EXERCISE DIRECTIONS: Every line below between the one holding "Task: Click the page title at the top" and the one holding "1105x730 pixels.", inclusive, should be copied exactly, and no other line.

Collected data:
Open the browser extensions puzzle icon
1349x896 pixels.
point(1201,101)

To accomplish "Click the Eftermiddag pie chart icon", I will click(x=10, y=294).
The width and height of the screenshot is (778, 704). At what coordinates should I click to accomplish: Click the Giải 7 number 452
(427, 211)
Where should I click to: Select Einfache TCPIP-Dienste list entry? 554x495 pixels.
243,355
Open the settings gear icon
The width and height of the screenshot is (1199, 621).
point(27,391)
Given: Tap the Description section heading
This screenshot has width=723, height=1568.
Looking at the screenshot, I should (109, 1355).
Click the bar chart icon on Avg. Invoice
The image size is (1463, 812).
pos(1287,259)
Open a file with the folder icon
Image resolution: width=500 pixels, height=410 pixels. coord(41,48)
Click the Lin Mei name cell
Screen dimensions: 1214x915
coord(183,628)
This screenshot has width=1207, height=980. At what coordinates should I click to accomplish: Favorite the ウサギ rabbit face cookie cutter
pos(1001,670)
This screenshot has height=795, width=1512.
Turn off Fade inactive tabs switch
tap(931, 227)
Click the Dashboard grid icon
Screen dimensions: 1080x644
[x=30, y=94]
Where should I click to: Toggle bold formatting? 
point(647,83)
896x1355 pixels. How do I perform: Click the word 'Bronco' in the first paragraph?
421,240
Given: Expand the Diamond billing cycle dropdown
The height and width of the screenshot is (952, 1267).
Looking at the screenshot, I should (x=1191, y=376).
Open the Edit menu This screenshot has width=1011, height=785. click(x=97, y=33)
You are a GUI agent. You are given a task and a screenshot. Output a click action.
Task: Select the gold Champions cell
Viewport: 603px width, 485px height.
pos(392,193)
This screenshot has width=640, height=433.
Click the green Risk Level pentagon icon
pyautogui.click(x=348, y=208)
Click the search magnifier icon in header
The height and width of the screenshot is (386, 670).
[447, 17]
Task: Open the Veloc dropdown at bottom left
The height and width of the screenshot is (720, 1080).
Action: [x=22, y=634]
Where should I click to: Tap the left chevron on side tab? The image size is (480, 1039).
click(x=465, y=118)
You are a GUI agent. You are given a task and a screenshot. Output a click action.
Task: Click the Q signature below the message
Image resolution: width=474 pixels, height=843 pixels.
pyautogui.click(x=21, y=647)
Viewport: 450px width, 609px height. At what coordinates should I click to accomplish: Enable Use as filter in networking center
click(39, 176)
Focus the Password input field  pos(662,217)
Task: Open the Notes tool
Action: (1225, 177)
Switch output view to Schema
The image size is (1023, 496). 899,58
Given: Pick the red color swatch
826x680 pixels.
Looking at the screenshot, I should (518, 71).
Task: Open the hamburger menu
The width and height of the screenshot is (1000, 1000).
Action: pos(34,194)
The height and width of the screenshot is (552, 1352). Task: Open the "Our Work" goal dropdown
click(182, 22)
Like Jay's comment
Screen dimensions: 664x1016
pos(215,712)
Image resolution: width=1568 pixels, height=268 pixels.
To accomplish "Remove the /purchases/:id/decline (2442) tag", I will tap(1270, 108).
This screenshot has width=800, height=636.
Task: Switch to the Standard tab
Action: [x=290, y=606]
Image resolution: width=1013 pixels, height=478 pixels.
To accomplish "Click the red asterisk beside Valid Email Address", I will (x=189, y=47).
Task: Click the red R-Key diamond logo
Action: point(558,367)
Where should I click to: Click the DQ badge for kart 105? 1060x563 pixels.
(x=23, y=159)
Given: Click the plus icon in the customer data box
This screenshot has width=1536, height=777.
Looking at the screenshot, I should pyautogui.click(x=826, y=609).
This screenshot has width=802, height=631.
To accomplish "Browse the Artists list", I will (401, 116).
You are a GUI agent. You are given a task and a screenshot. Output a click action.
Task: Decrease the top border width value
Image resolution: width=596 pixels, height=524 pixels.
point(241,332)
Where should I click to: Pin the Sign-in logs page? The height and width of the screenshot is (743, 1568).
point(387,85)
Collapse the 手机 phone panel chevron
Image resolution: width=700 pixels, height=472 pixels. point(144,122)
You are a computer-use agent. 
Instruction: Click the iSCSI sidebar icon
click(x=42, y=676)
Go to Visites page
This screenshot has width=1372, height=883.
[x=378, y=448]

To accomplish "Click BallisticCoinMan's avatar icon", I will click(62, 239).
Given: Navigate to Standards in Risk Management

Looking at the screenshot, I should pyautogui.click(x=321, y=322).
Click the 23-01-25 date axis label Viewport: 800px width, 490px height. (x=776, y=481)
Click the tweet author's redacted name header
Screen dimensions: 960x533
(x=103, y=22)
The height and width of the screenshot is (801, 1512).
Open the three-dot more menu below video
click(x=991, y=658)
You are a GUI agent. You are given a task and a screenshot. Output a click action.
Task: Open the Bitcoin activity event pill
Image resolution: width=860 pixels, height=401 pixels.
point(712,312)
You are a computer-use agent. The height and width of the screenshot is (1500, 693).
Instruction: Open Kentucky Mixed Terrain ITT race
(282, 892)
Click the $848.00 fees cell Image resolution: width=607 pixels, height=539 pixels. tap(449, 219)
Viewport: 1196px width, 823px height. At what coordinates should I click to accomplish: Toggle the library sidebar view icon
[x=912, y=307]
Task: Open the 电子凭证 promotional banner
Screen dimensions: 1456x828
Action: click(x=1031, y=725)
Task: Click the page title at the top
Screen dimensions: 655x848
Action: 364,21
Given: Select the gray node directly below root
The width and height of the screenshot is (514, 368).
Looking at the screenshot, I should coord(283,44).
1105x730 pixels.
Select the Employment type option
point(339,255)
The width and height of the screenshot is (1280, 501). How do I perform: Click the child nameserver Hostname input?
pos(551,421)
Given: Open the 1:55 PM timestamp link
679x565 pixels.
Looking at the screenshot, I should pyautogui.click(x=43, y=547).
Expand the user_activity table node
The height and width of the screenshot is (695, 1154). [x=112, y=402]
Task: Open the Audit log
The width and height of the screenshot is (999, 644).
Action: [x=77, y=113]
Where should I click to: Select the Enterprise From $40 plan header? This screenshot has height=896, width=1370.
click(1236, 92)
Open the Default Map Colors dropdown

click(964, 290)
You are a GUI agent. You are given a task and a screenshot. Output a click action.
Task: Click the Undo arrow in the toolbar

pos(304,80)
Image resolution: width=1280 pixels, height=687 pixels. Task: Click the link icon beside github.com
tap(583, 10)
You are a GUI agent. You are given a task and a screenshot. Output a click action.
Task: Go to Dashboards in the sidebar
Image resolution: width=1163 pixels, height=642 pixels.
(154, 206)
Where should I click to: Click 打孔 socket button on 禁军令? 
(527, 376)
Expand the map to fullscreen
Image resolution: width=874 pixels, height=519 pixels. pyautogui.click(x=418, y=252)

EXERCISE ANSWER:
Task: Click the page title at the top
Screen dimensions: 655x848
Action: 364,21
Given: Select the gray node directly below root
The width and height of the screenshot is (514, 368).
Looking at the screenshot, I should coord(283,44).
1105x730 pixels.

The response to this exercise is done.